• **Exercises to complete**
(a) According to the chapter on e-commerce business models, what can a strong management team provide to outside investors?
(b) In the chapter on e-commerce business models, reproduce the passage from "Learning Objectives" to "B2C business models." word for word.
(c) Resume the chapter on e-commerce business models after its final line, keeping its textbook style.

• **Provided text**
Learning Objectives
By the end of this chapter, you will be able to:
- Identify and describe the 8 key elements of a business model.
- Identify and describe the major B2C business models.
- Identify and describe the major B2B business models.
- Understand how these models are being applied by e-commerce businesses in Nepal.
Eight Key Elements of a Business Model
To be successful, an e-commerce business model must effectively address eight fundamental elements:
- Value Proposition: Defines how a company’s product or service fulfills the needs of customers and why they should choose to do business with that firm over others. (e.g., personalization, reduction of search costs).
- Revenue Model: Describes how the firm will earn revenue, generate profits, and produce a superior return on invested capital.
- Market Opportunity: Identifies the intended “marketspace” (area of commercial value) and its overall financial potential.
- Competitive Environment: Refers to the other companies operating in the same marketspace selling similar products. It is influenced by the number of competitors, their size, and their market share.
- Competitive Advantage: Achieved when a firm can produce a superior product and/or bring it to market at a lower price than most or all of its competitors.
- Market Strategy: The plan a firm puts together detailing exactly how it intends to enter a new market and attract new customers.
- Organizational Development: Defines how the company will organize the work that needs to be accomplished to reach its goals (e.g., functional departments like shipping, marketing, or IT).
- Management Team: The employees responsible for making the business model work. A strong team can provide instant credibility to outside investors.
Primary E-commerce Revenue Models
Regardless of the model chosen, e-commerce firms typically generate income through one or more of these Five primary revenue streams:
- Advertising Revenue Model: A company provides a forum for advertisements and receives fees from advertisers (e.g., Google, Facebook).
- Subscription Revenue Model: A company offers users content or services and charges a subscription fee for access (e.g., Netflix, Spotify).
- Transaction Fee Revenue Model: A company receives a fee for enabling or executing a transaction (e.g., eBay, eSewa).
- Sales Revenue Model: Companies derive revenue by selling goods, information, or services to customers (e.g., Amazon, Daraz).
- Affiliate Revenue Model: A company steers business to an “affiliate” and receives a referral fee or percentage of the revenue from any resulting sales.

• **Given information**
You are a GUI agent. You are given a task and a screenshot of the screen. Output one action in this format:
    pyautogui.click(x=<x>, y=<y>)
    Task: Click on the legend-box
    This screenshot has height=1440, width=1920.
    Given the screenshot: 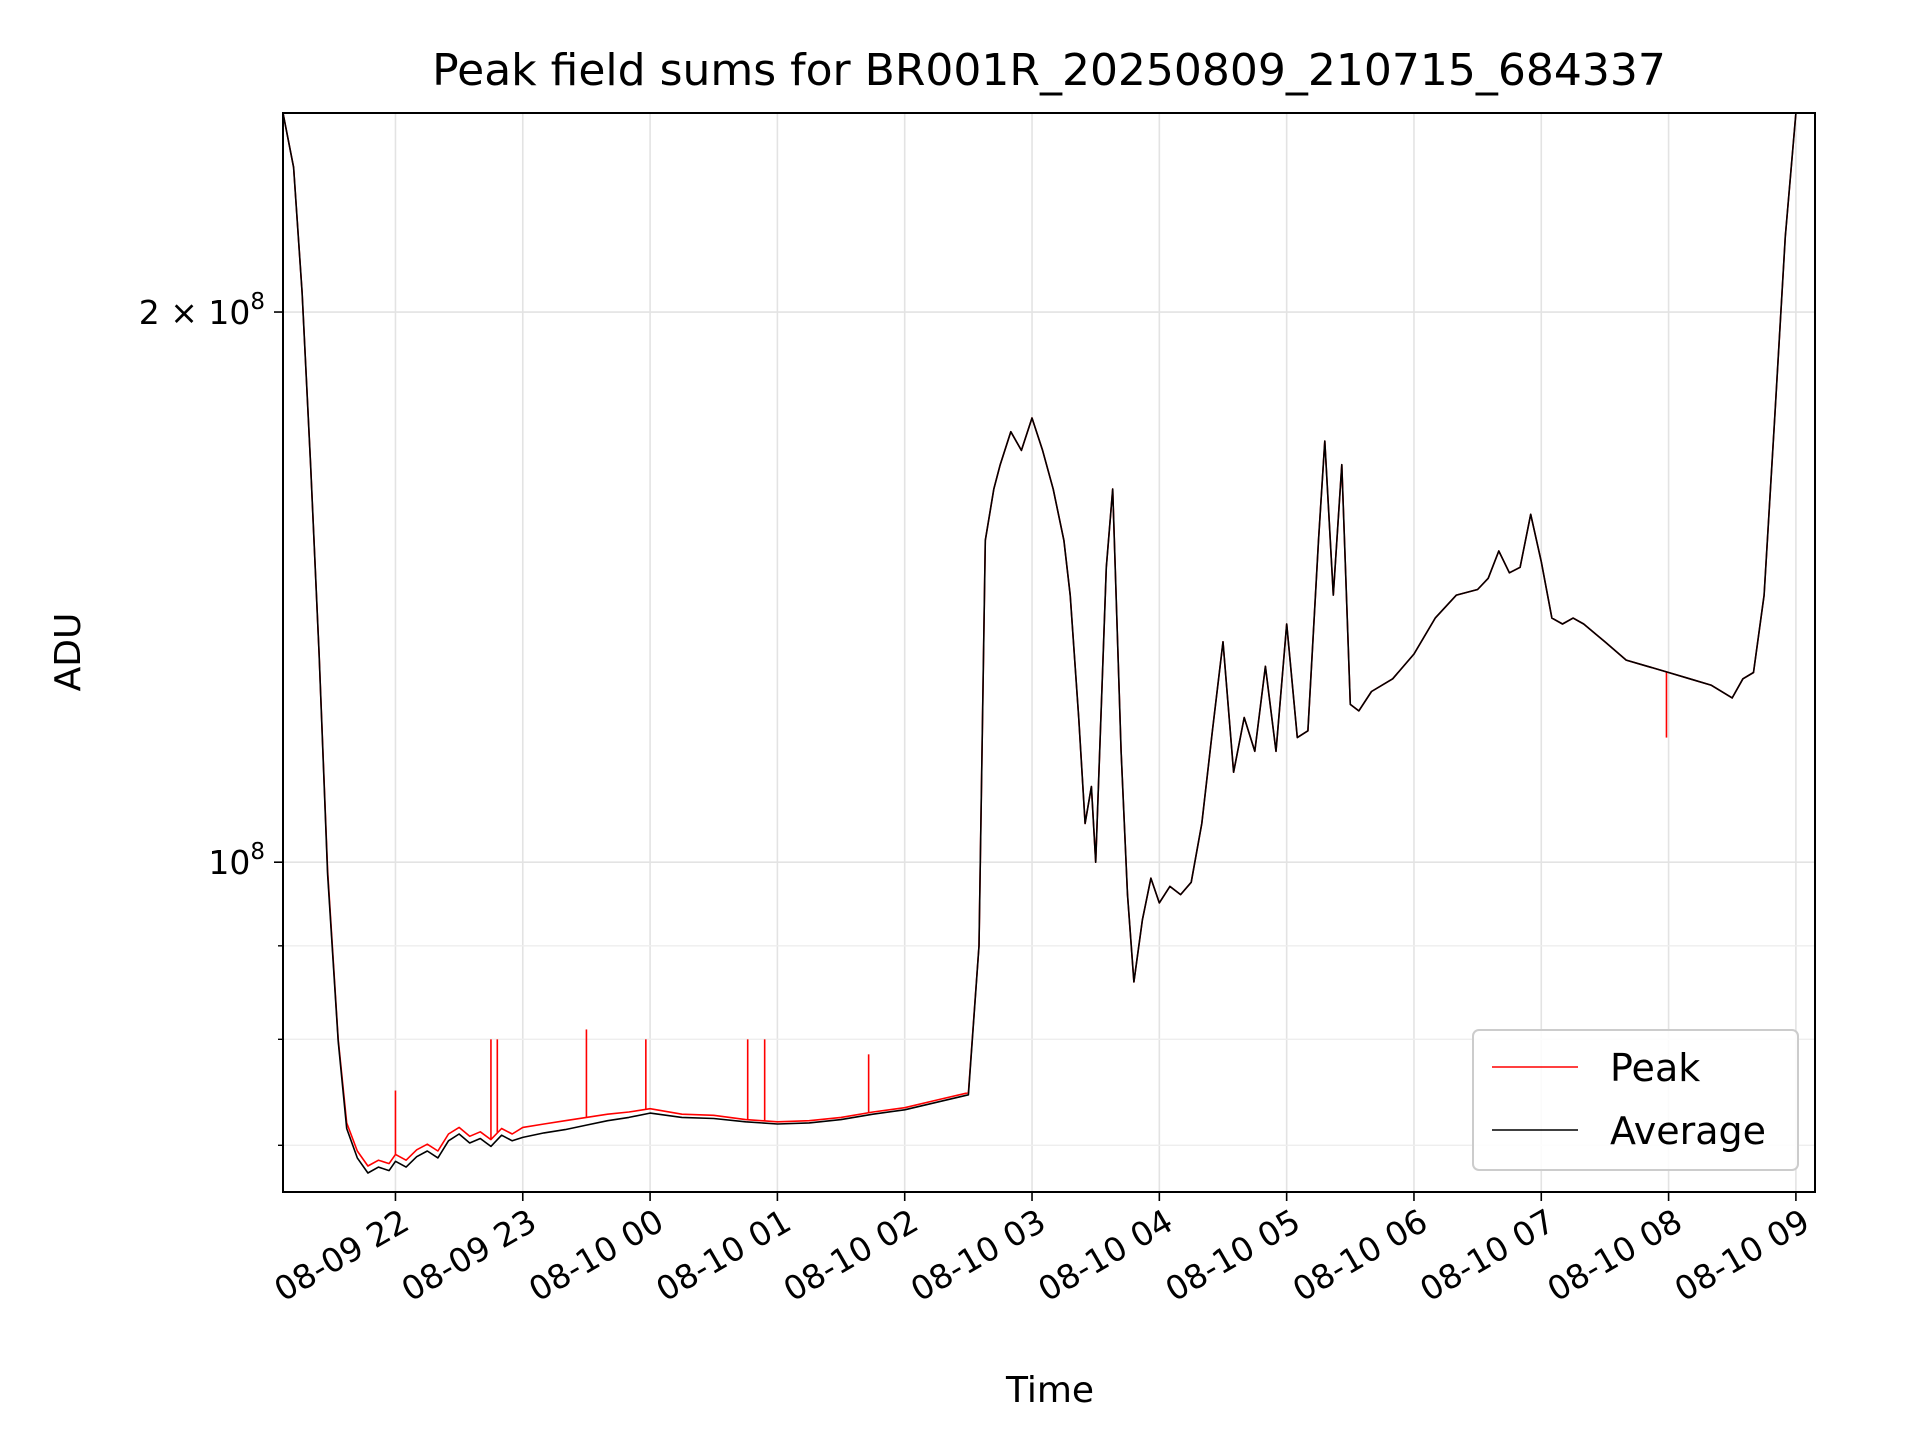 What is the action you would take?
    pyautogui.click(x=1636, y=1100)
    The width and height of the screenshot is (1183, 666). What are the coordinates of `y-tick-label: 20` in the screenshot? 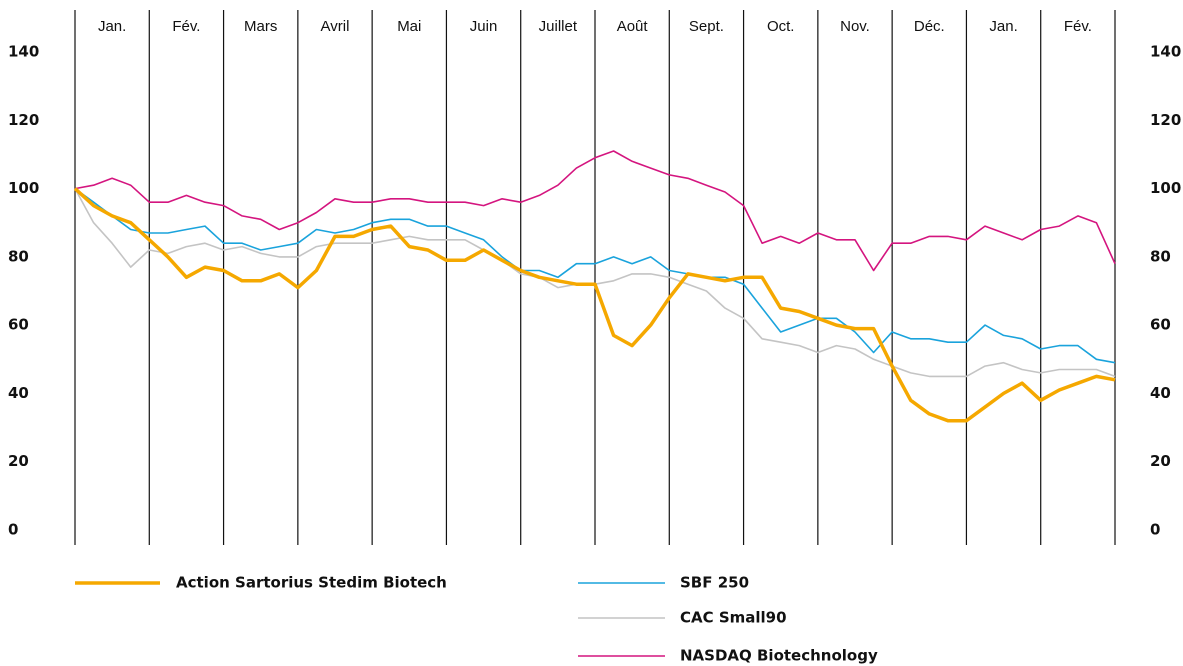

• **Answers to the tasks**
(a) Instant credibility.

(b)
Learning Objectives
By the end of this chapter, you will be able to:
- Identify and describe the 8 key elements of a business model.
- Identify and describe the major B2C business models.

(c)
Major B2C Business Models
- E-tailer: Online retail stores (e.g., Amazon, Daraz).
- Community Provider: Creates a digital environment where people with similar interests can transact and communicate (e.g., Facebook, LinkedIn).
- Content Provider: Distributes information or entertainment content, such as digital news, music, video, and artwork (e.g., Netflix, Spotify).
- Portal: Offers powerful search tools plus an integrated package of content and services (e.g., Google, Yahoo).
- Transaction Broker: Firms that process transactions for consumers that are normally handled in person, by phone, or by mail (e.g., Expedia, eSewa).
- Market Creator: Uses Internet technology to create a platform where buyers and sellers can meet, display products, and establish prices (e.g., eBay, Hamrobazar).
- Service Provider: Offers intangible services online, such as data storage or photo sharing (e.g., Dropbox, Foodmandu).
Major B2B Business Models
- E-distributor: A company that supplies products and services directly to individual businesses.
- E-procurement: Creates and sells access to digital markets (e.g., Ariba).
- Exchange: An independent digital marketplace where hundreds of suppliers meet a smaller number of large commercial purchasers (e.g., Inventory Locator Service (ILS)).
- Industry Consortium: Industry-owned vertical markets that serve specific industries (e.g., SupplyOn).
- Private Industrial Network: A web-enabled network owned by a single large firm for coordinating business processes with a limited set of strategic partners (e.g., Walmart’s Retail Link).
Case Study: Daraz Nepal
Daraz is the leading e-commerce platform in South Asia (including Nepal). It serves as a prime example of a hybrid business model:
- Value Proposition: One-stop-shop for millions of products, secure payments (Daraz Wallet), and wide reach across major Nepali cities.
- Revenue Model: Primarily a Sales Revenue Model (buying from manufacturers and selling at a markup) combined with a Transaction Fee Model (charging commissions to third-party sellers on its marketplace).
- Market Opportunity: Captures the growing middle class in Nepal with increasing smartphone and internet access.
- Competitive Advantage: Exclusive brand partnerships (Brand Day), a massive logistics network (Daraz Express), and heavy investment in Alibaba’s technology stack.
- Market Strategy: Massive annual sales events like 11.11 and 12.12 to drive user acquisition.
Summary
A successful e-commerce business model is built on eight key elements, from value proposition to management team. These models are applied in both the B2C and B2B sectors. B2C models like e-tailers and content providers are common in Nepal, with local examples like Daraz and Onlinekhabar. The B2B sector, while still developing, is seeing growth with platforms like Aayo connecting businesses.
Key Takeaways
- A business model outlines how a company will be profitable, based on 8 key elements.
- Major B2C models include E-tailer, Content Provider, and Market Creator.
- Major B2B models include E-distributor and E-procurement platforms.
- The Nepali e-commerce landscape includes a variety of these models.
Discussion Questions
- What is the business model of Foodmandu? Which category does it fall into?
- How can a small e-commerce business in Nepal gain a competitive advantage against a large player like Daraz?
- What are the key differences between a B2C e-tailer and a B2B e-distributor?